Our early research indicates that cochlear aperture atresia has a potential association with hypoplastic or aplastic cochlear nerves. Other studies have also demonstrated a relationship between either small internal auditory canals or cochlear aperture atresia and abnormal brain stem vestibulocochlear responses.50,51 A recent article describes the benefit of MR imaging over CT in evaluation of cochlear aperture patency and presence of the cochlear nerve for cochlear implantation planning.

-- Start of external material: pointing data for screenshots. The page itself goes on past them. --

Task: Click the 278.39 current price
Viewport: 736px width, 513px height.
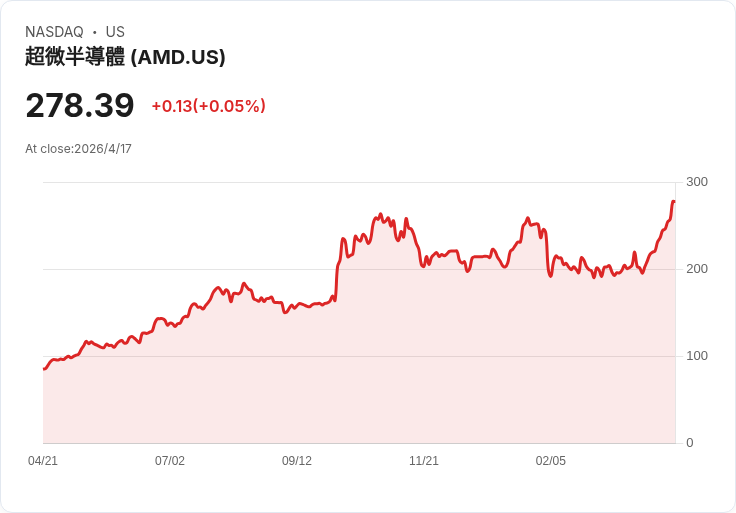Action: click(x=80, y=106)
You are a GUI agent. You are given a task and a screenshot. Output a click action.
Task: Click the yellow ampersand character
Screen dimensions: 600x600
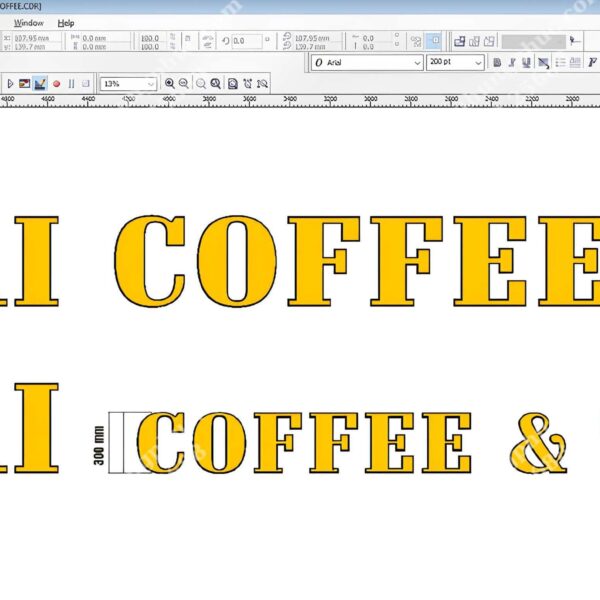coord(538,442)
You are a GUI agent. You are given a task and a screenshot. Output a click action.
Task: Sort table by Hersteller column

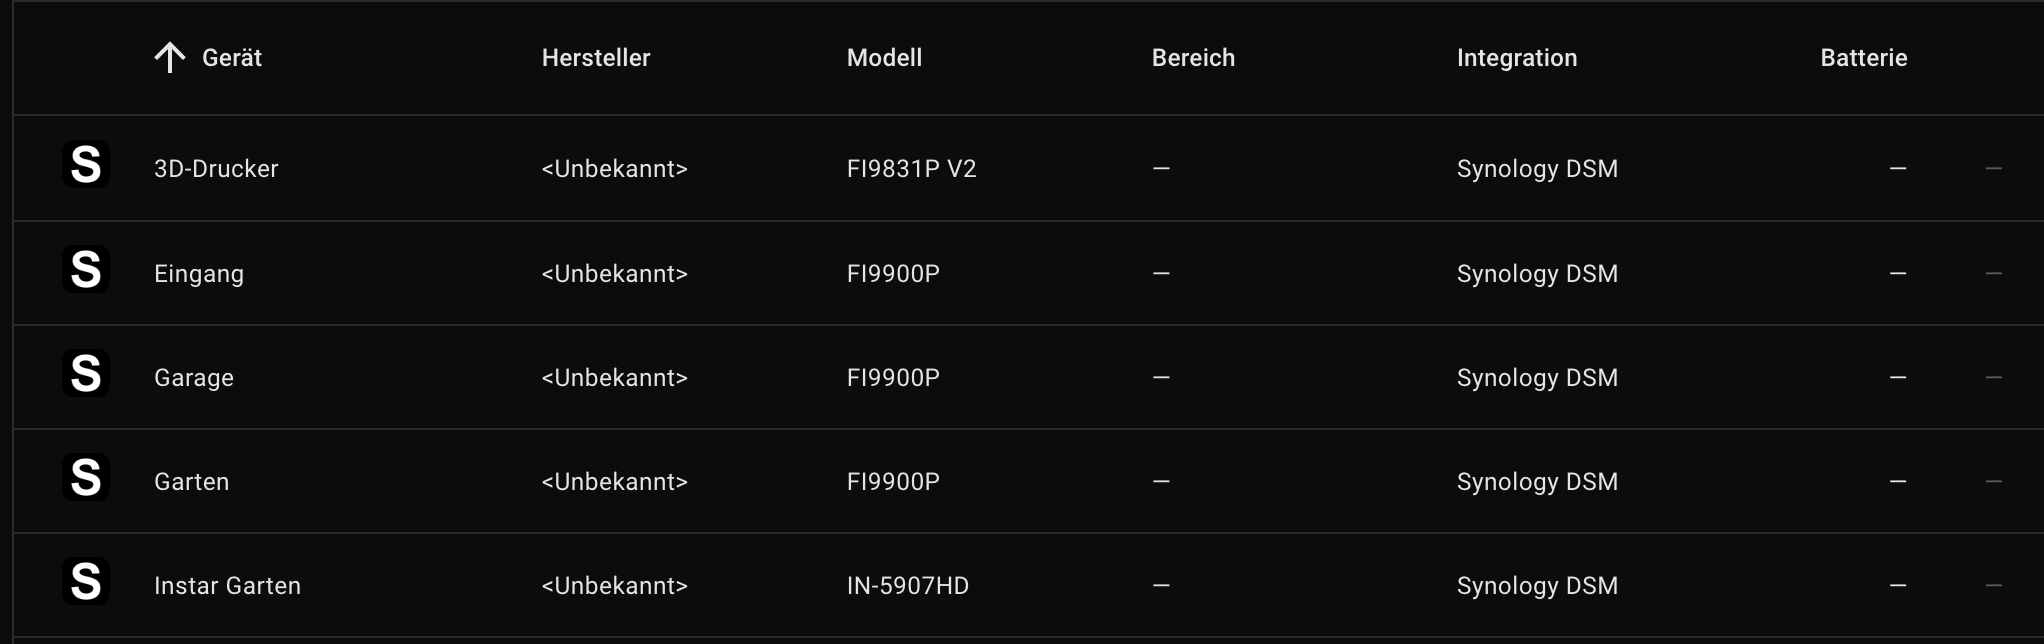pos(596,58)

The authors do not establish direct correlations between cochlear aperture atresia seen on CT and cochlear nerve aplasia seen on MR imaging.52 They do, however, establish that 50% of nonpatent cochlear apertures were not diagnosed by CT compared with MR. For this reason, we recommend that all patients with CHARGE syndrome obtain high resolution sagittal T2-weighted MR imaging to evaluate for cochlear aperture atresia and establish the existence of the cochlear nerve, especially if they have concomitant cochlear aperture atresia.

Footnotes

Abstract presented at the 43rd Annual Meeting of the American Society of Neuroradiology; May 21–27, 2005; Toronto, Ontario, Canada.